The Doors formed in 1965, in Los Angeles, signing in 1966 with folk-music label, Elektra, after Columbia failed to secure a producer for their first album.  Their name was inspired by Aldous Huxley’s book “The Doors of Perception”, which recounts Huxley’s mescaline experiences and borrows its title from the William Blake poem, “The Marriage of Heaven and Hell.”  This first album of theirs was released in January of 1967.

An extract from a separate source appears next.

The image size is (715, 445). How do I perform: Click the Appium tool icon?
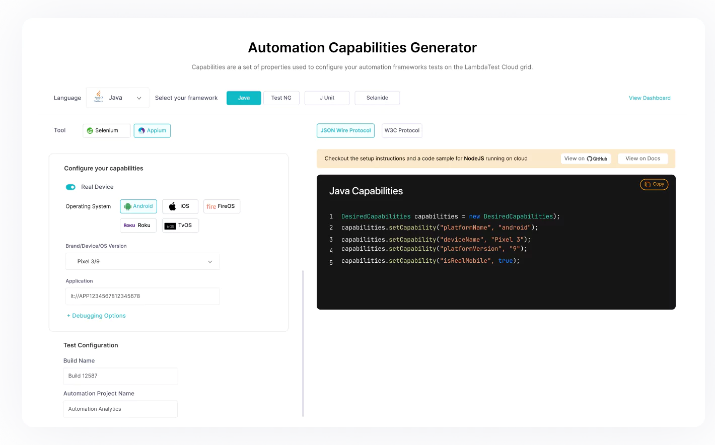(141, 130)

The album opens up with a promise, premise and pronouncement to “Break On Through to the Other Side.”  This first track, as do many on the album,  opens up in layer by layer (instrument by instrument) with John Densmore ‘s drums, staggered bass in first the left (guitar bass line) and then right channel (keyboard bass line), Jim Morrison’s vocals, Robby Krieger‘s  guitar and eventually Ray Manzarek‘s organ setting a standard of expectation for the rest of the album. Less than 2 1/2 minutes, the track is over — just the right length — leaving the listener hungry for more.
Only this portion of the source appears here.